* [WHAT THE EXERCISE ASKS]:
Rewrite the records from the line containing "Show the +128 additional participants" through the line containing "This screenshot has height=784, width=1550.", both included, as a numbered list, leaving out any blank lines.

* [MATERIAL]:
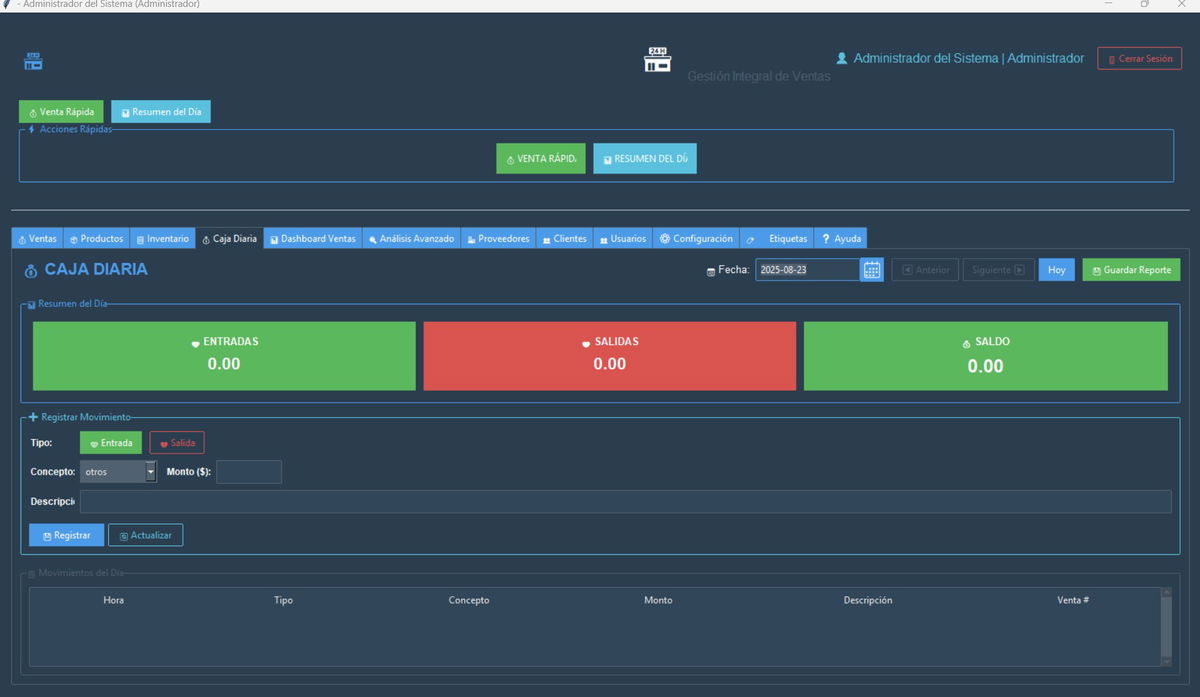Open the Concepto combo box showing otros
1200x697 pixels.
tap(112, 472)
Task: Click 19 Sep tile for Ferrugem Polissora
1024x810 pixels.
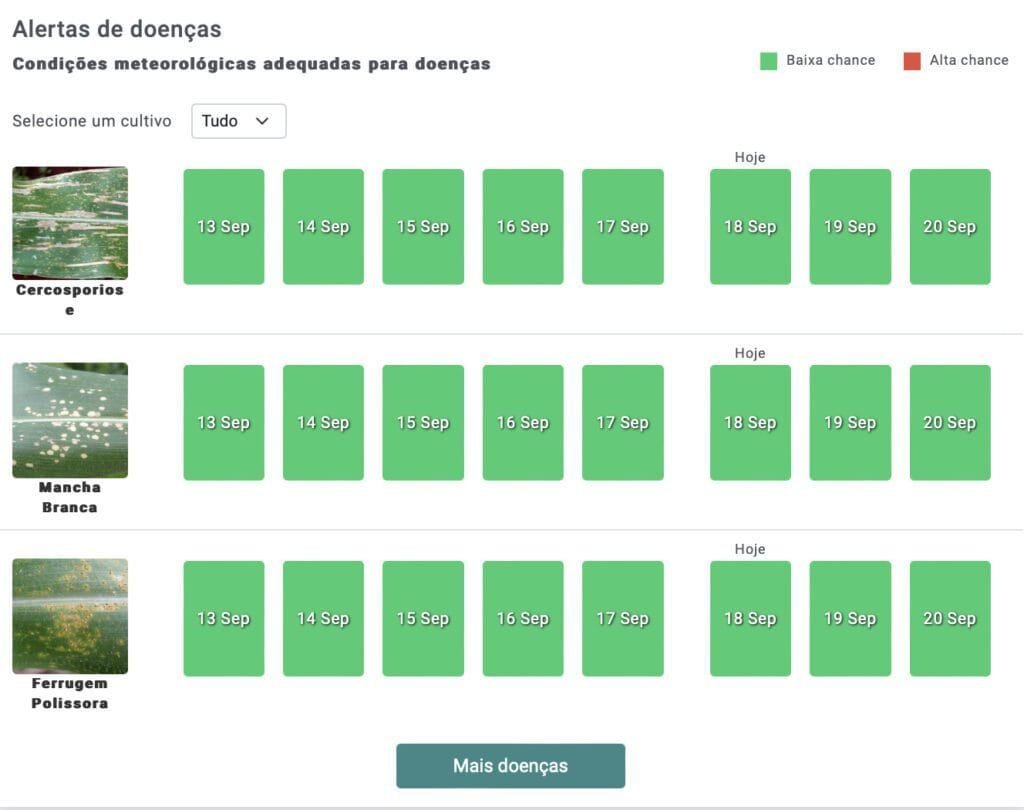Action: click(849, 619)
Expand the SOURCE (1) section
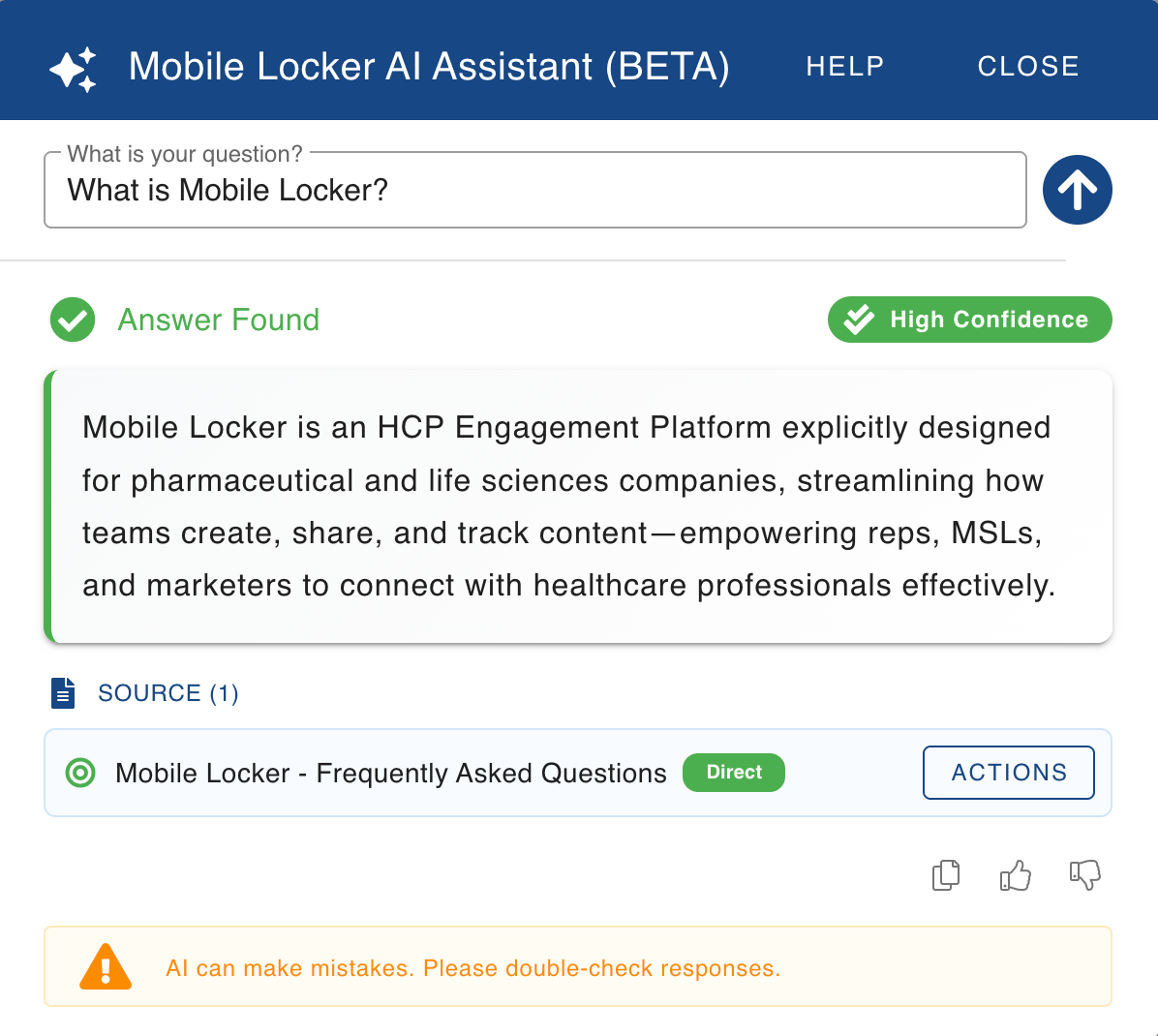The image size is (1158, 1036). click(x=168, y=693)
---
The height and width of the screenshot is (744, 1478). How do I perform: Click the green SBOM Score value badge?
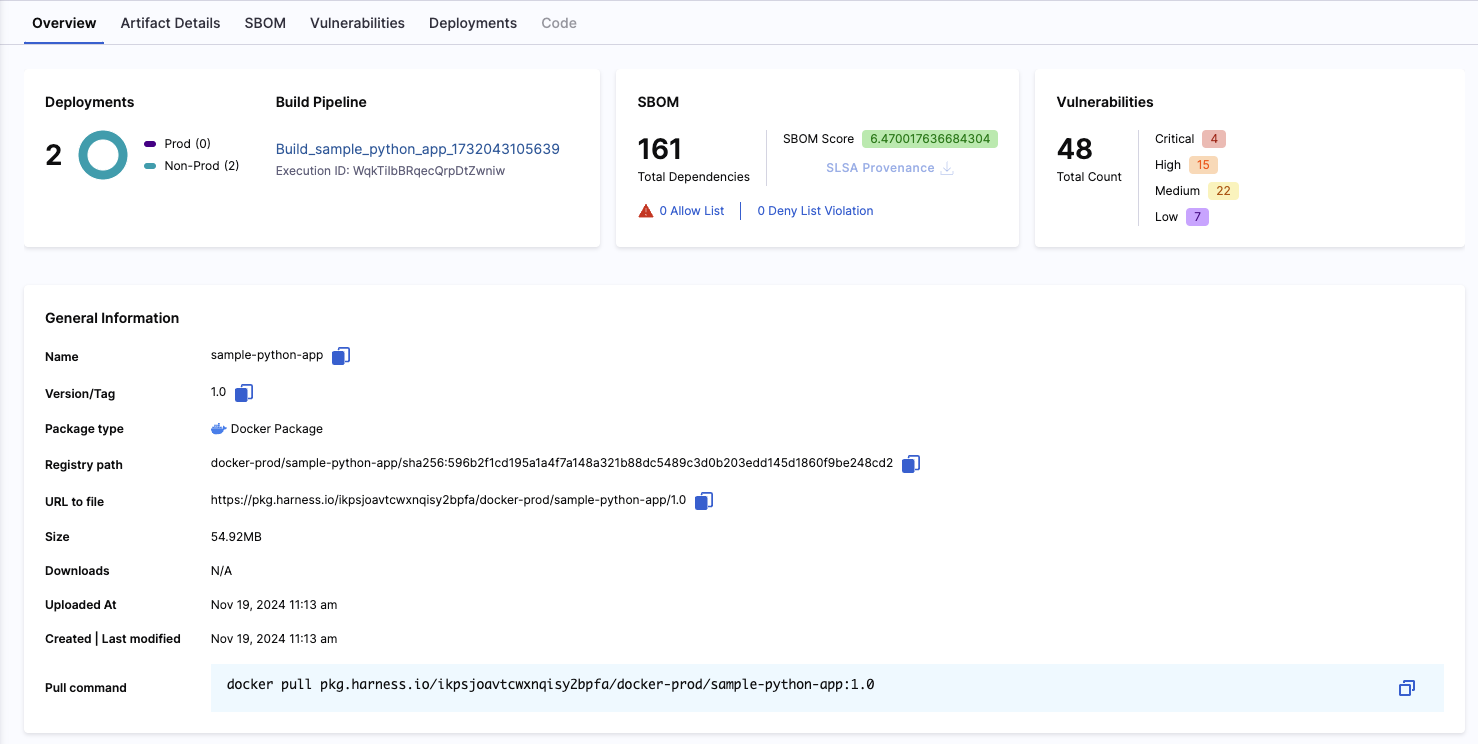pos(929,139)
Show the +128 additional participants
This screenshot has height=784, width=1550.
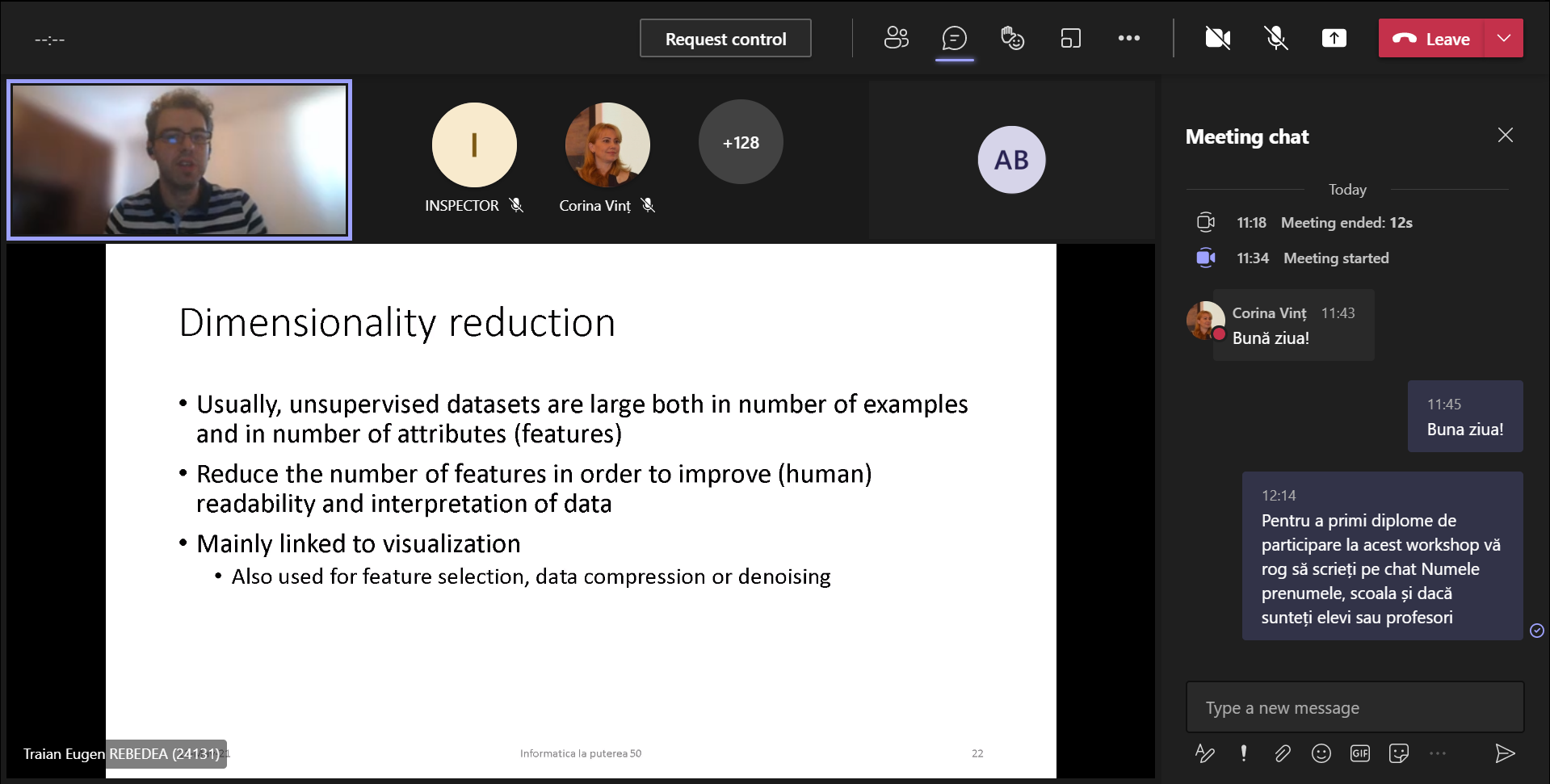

* [WORKED SOLUTION]:
1. Show the +128 additional participants
2. This screenshot has height=784, width=1550.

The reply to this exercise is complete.